Yurttaşlık kültürünü ve yurttaşlık bilincini yükseltmek yaygınlaştırmak benimsetmek ve halkların eşitliğini ve kardeşliğini savunmak bütün bunlar emperyalizmle mücadelenin yollarıdır.

Bir üretim tarzının, yozlaşması, yeteri kadar üretememesi, adil paylaşamaması, o üretim sisteminin bozulması sonucunu doğurur. Bozulma bir başka üretim tarzının koşullarını yaratır. Bu bozulma toplumun bütünü içinde, ideolojik, politik, ekonomik bütünün dönüşüm şartlarını etkiler. Değiştirir. Kapitalist üretim tarzının krizi, siyasal ve ideolojik şartları büyütür bütünleştirir.

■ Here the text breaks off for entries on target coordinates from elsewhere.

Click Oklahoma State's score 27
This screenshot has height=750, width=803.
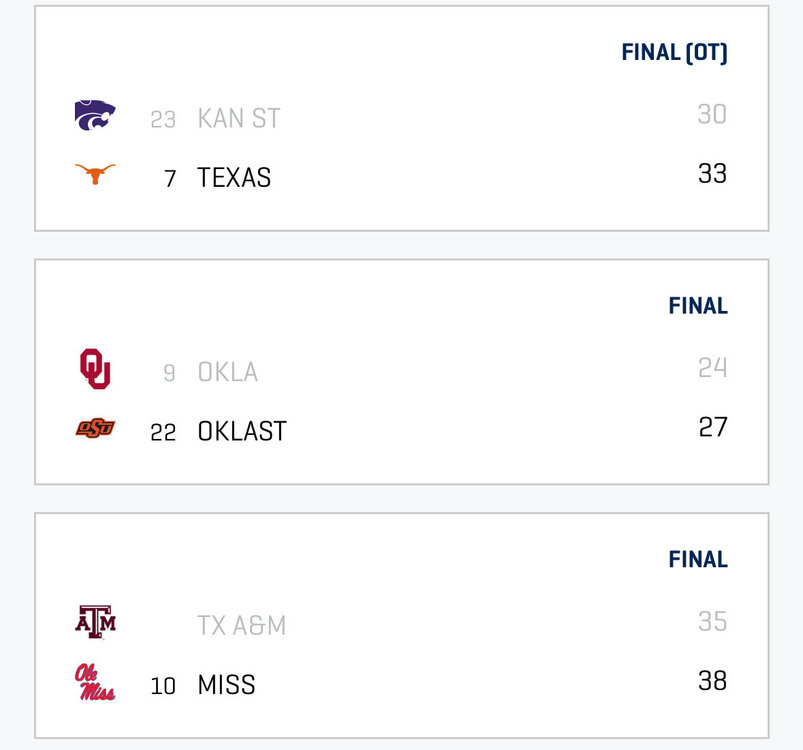click(x=712, y=428)
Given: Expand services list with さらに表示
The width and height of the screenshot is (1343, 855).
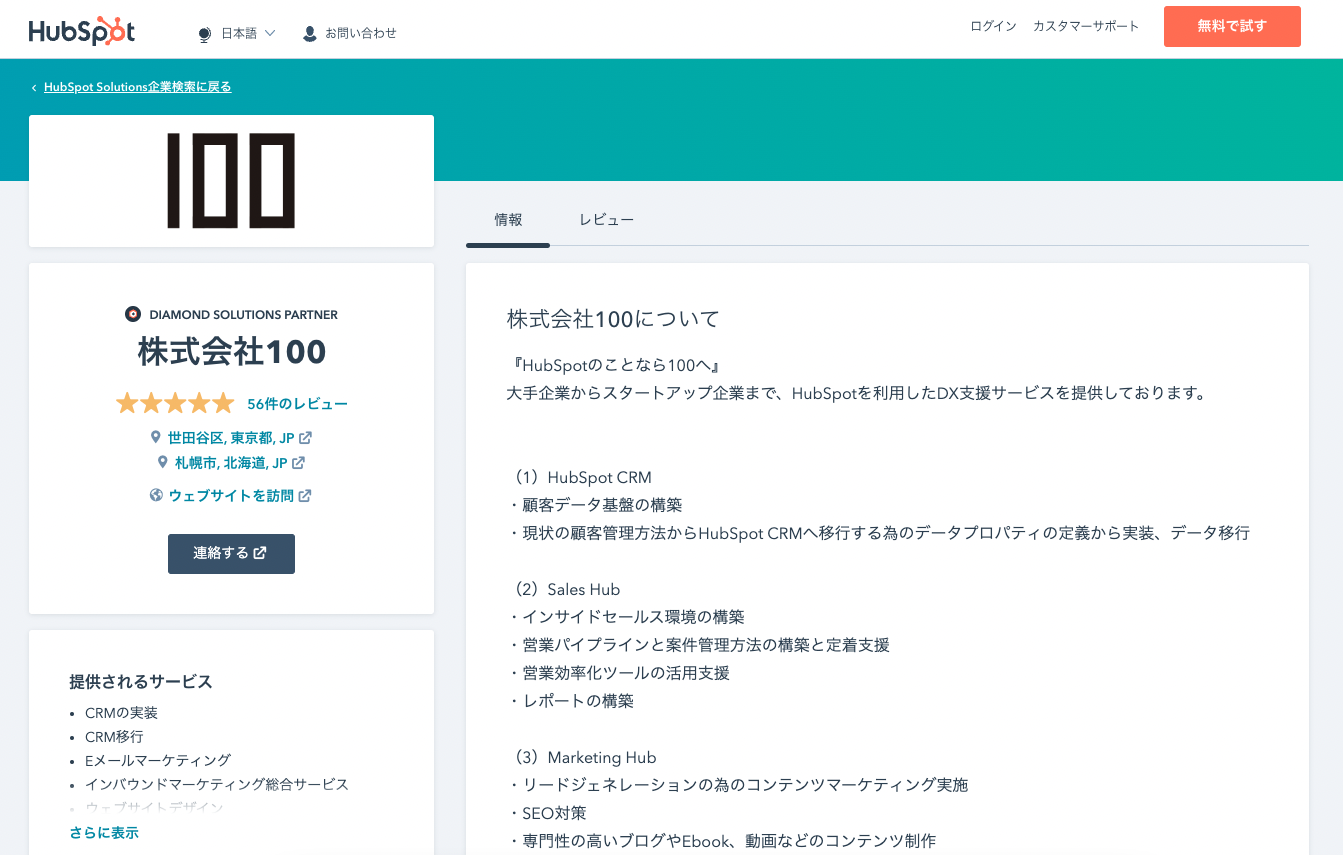Looking at the screenshot, I should pyautogui.click(x=104, y=832).
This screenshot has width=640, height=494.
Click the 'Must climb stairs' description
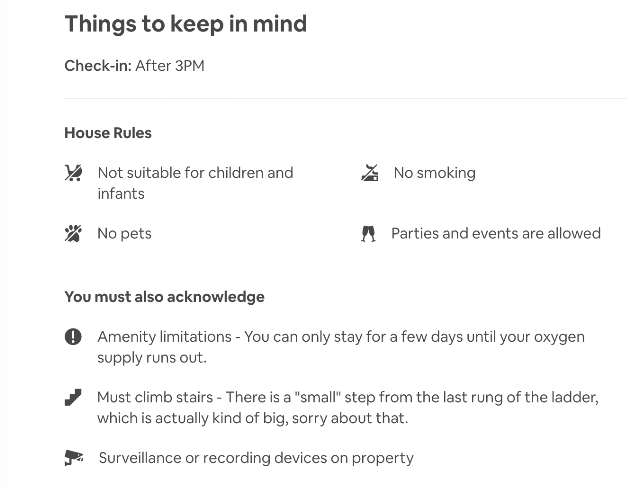click(347, 407)
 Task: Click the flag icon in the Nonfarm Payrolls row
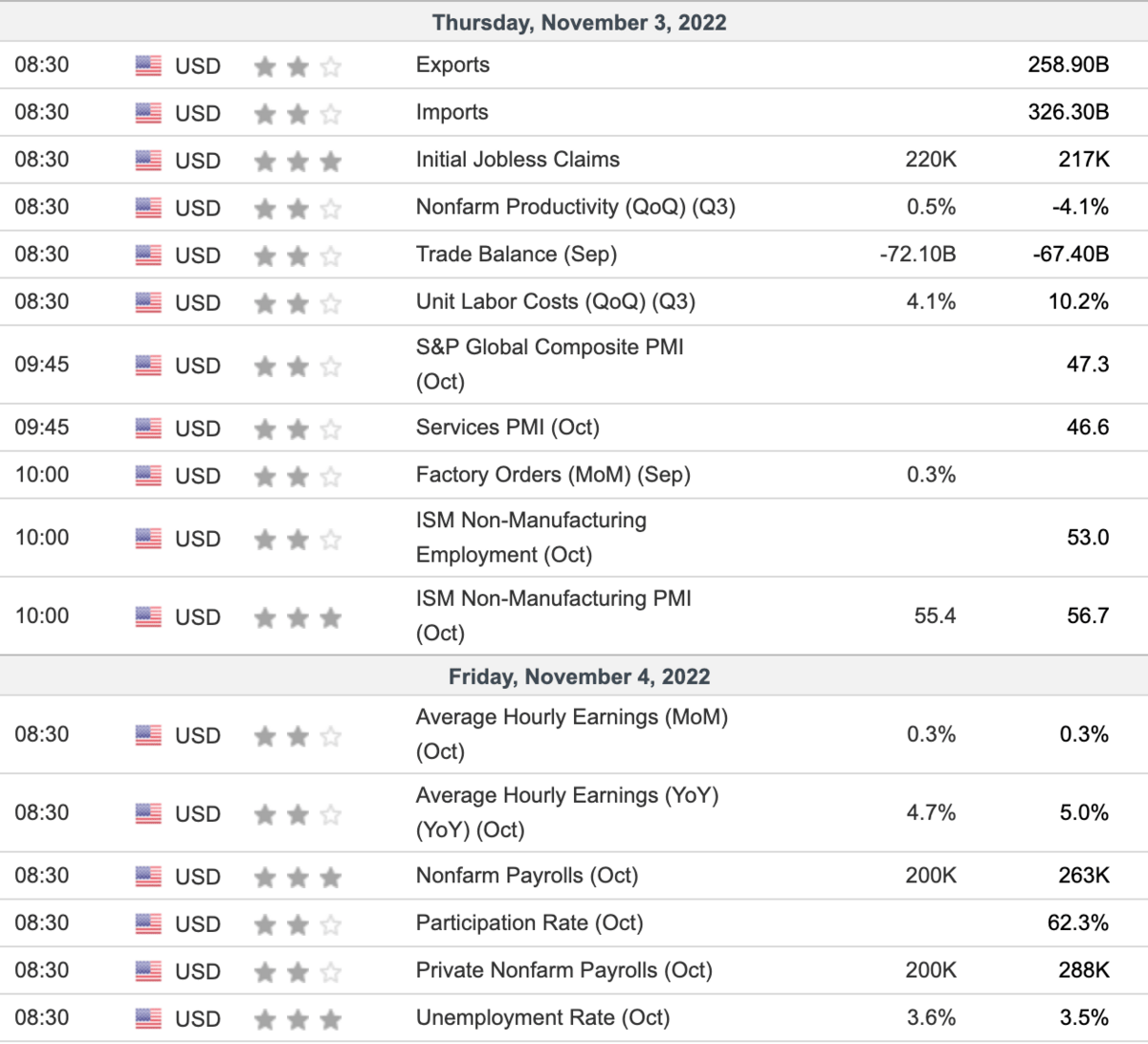click(x=148, y=877)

Güçlendirir. Bu güçlenme ve bütünleşme, kapitalist üretim tarzı yerine sosyalist üretim tarzına geçiş şartlarını yaratır. 

Geçiş sürecinde nesnel çelişkiler vardır. Bunlar emekçilerin nesnel çıkarlarına uygun düştüğünde sosyalizm gerçekleşir. Sosyalizmin gerçek olmasını, somut tarihsel koşullar belirler. 

Somut tarihsel koşullar şunlardır: Sistemin iç çelişkileri, sıklaşan krizleri, sınıf çıkarlarının uyuşmazlığı, gittikçe derinleşen eşitsizlikler; sistemin doğayla, insanın varoluşuyla uyuşmaz bir noktaya gelmesi… 

Yani demem o ki emperyalist ülkeler, İsrail, AB, ABD, ve diğerleri günlerinin sayılı olduğunu bilmelidir. İnsanlığın kanı tükeniyor. Sizin sınıfın da kanı var. Gazze'ye sessiz kalan insanlık çok ağır bedeller öder. Gün ola harman ola.